* **Problem statement**
Using the records below, locate all lines containing "Frequently" and return them.

* **Input data**
= = = = =
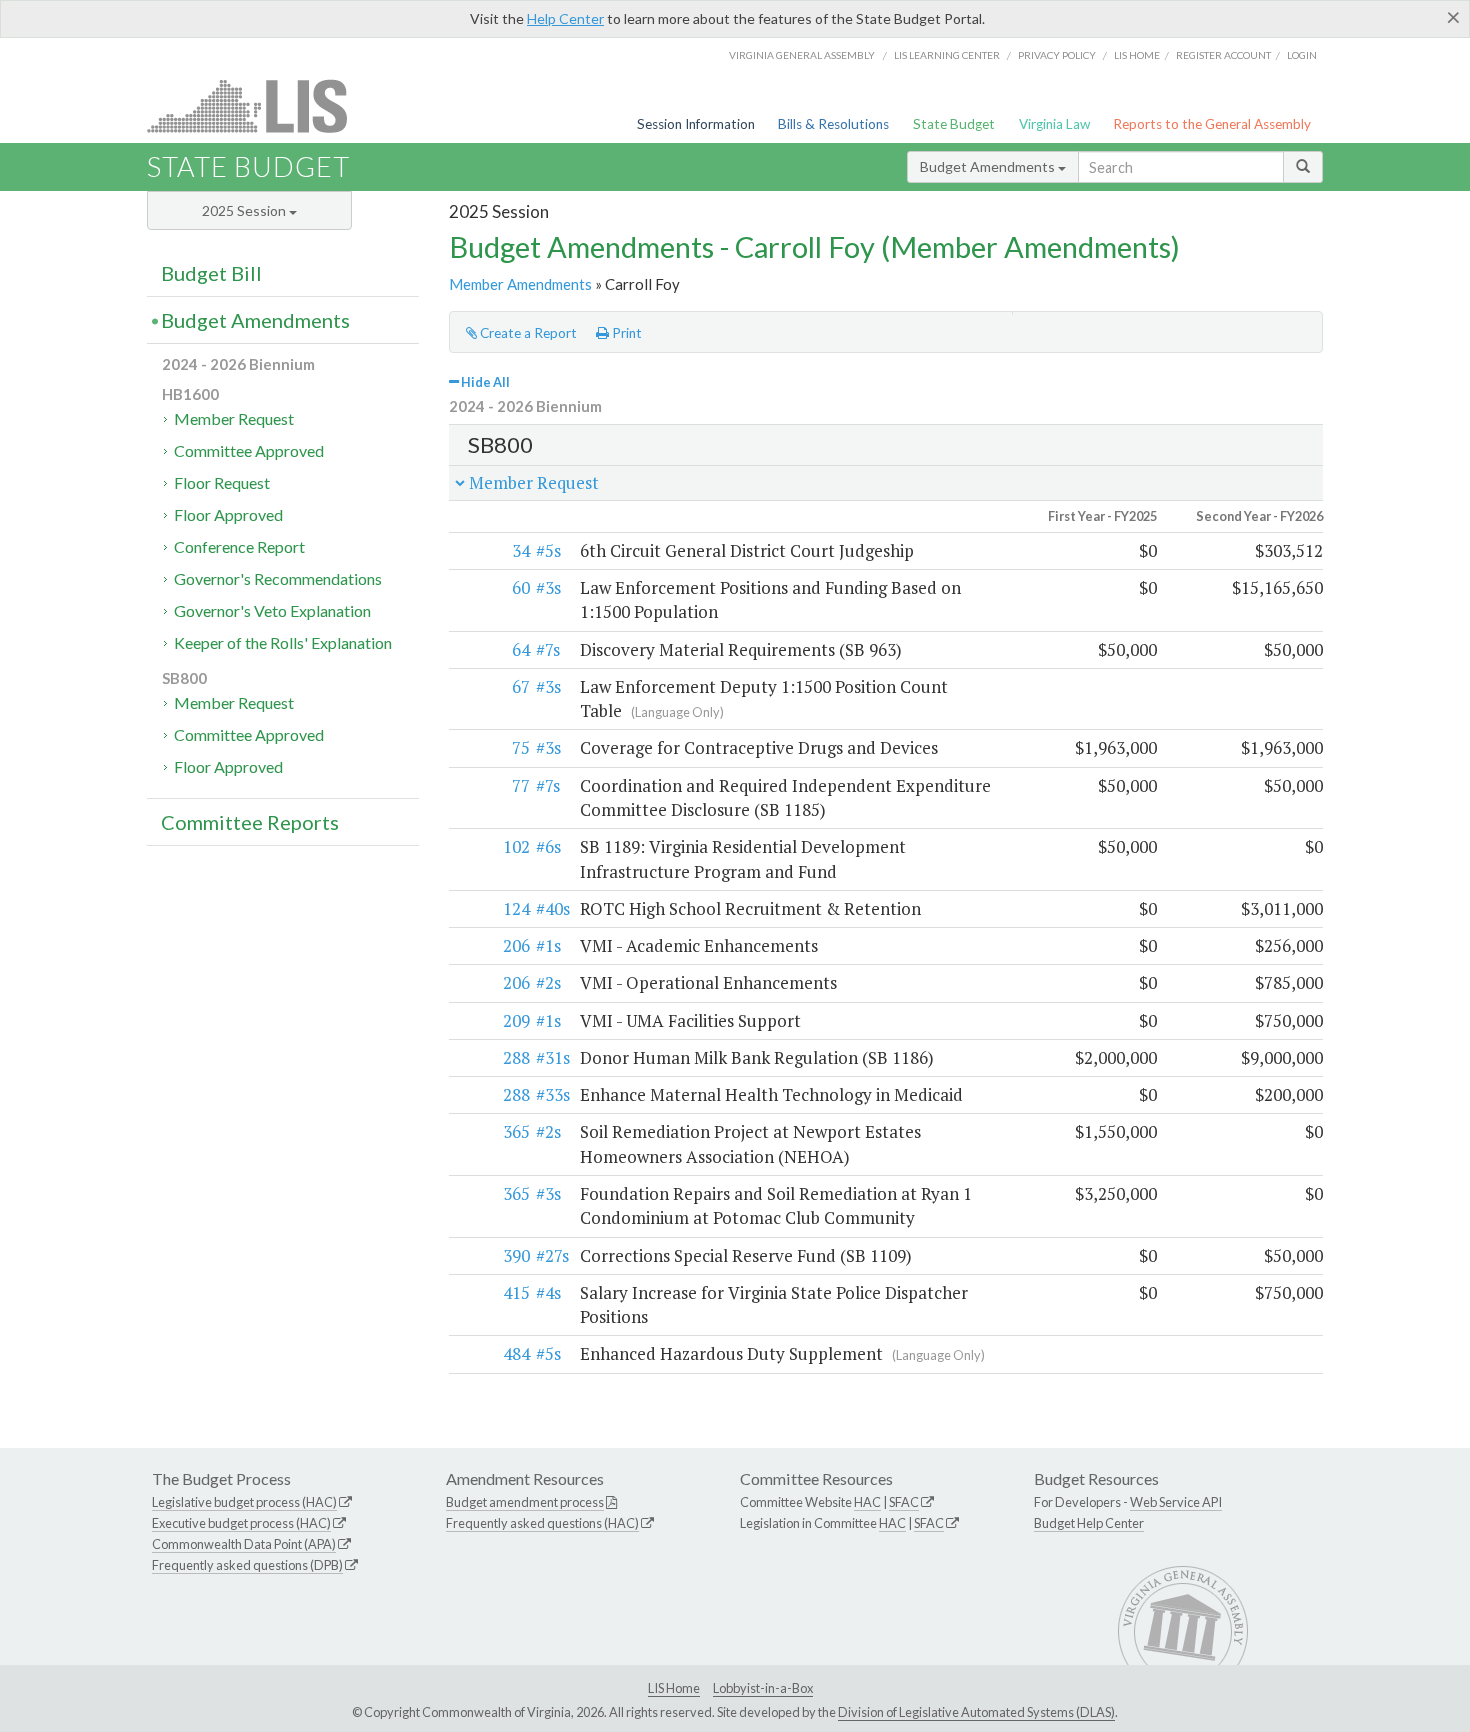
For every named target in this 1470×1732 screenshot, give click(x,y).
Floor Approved (228, 514)
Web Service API (1176, 1502)
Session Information (696, 124)
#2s (548, 982)
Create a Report (527, 333)
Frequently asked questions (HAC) (542, 1523)
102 (516, 846)
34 (521, 550)
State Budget (954, 124)
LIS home (1137, 55)
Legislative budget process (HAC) (244, 1502)
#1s (548, 945)
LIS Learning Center (947, 55)
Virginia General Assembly (802, 55)
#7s (548, 649)
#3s (548, 587)
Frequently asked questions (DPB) (247, 1565)
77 (521, 785)
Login (1302, 55)
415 (516, 1292)
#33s (553, 1094)
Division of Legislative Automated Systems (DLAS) (976, 1712)
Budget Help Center (1089, 1523)
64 (521, 649)
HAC (867, 1502)
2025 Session (245, 210)
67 (521, 686)
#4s (548, 1292)
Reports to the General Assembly (1212, 124)
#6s (548, 846)
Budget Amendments (989, 166)
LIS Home (674, 1688)
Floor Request (222, 482)
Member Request (234, 418)
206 (516, 945)
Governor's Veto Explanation (272, 610)
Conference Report (239, 546)
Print (625, 333)
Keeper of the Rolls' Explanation (283, 642)
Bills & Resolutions (833, 124)
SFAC (904, 1502)
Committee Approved (249, 450)
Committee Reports (250, 822)
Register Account (1223, 55)
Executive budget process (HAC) (241, 1523)
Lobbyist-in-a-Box (763, 1688)
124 (516, 908)
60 (521, 587)
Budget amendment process (525, 1502)
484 (516, 1353)
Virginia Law (1054, 124)
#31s (553, 1057)
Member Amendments (520, 284)
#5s (548, 550)
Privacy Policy (1057, 55)
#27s (552, 1255)
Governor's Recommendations (278, 578)
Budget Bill (211, 273)
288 (516, 1057)
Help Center (565, 18)
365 (516, 1131)
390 (516, 1255)
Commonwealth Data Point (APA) (244, 1544)
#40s (553, 908)
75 (521, 747)
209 (516, 1020)
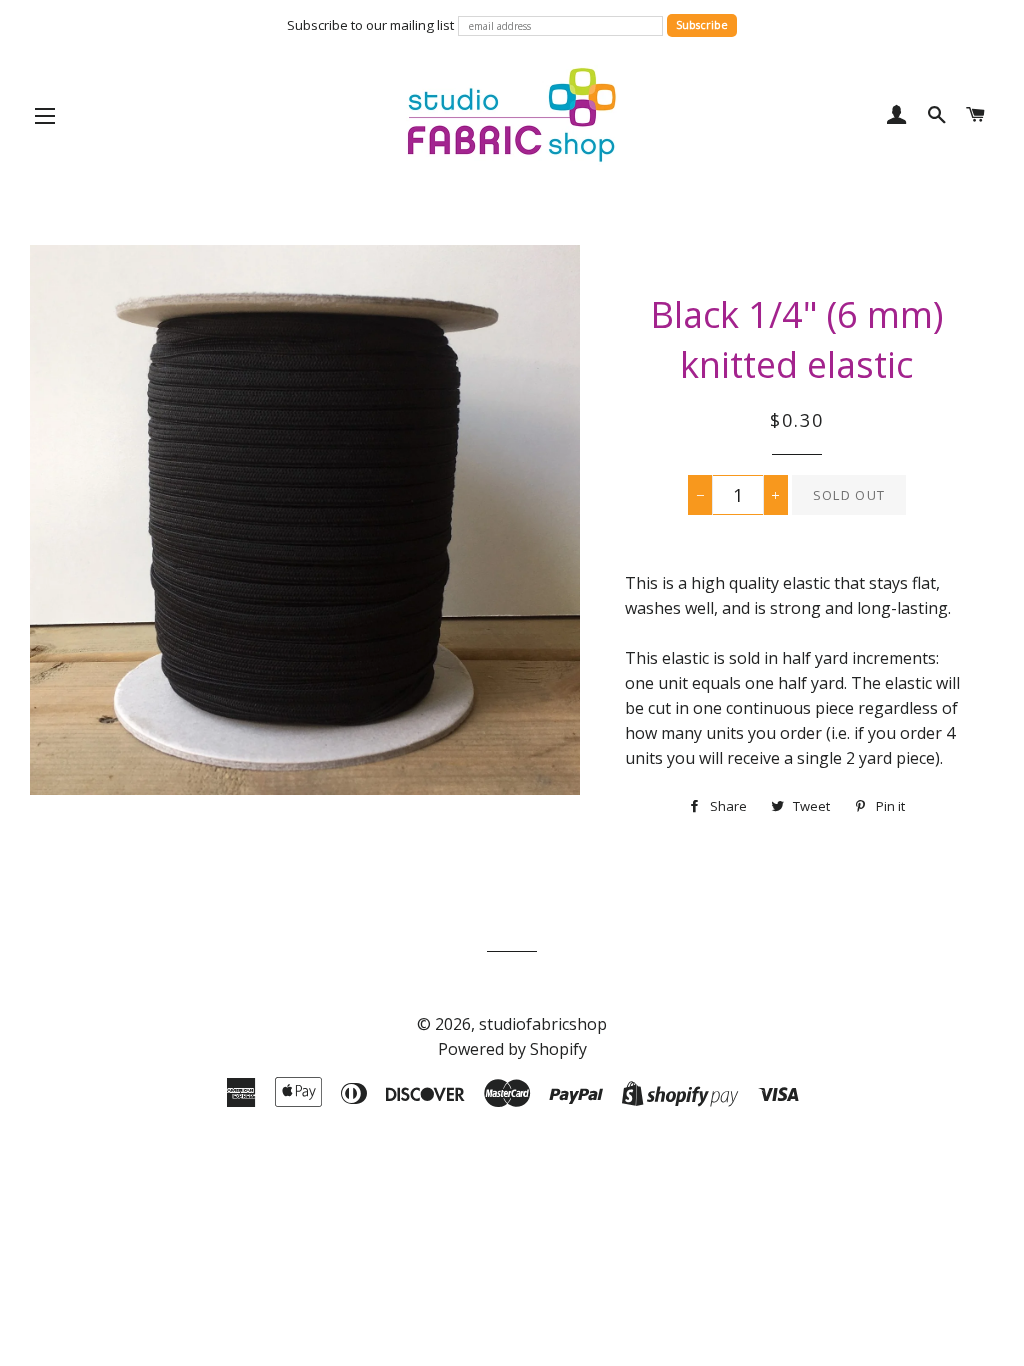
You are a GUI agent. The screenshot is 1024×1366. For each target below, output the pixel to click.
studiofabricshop (543, 1024)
= = = = =
* **Output**
Frequently asked questions (HAC) (542, 1523)
Frequently asked questions (DPB) (247, 1565)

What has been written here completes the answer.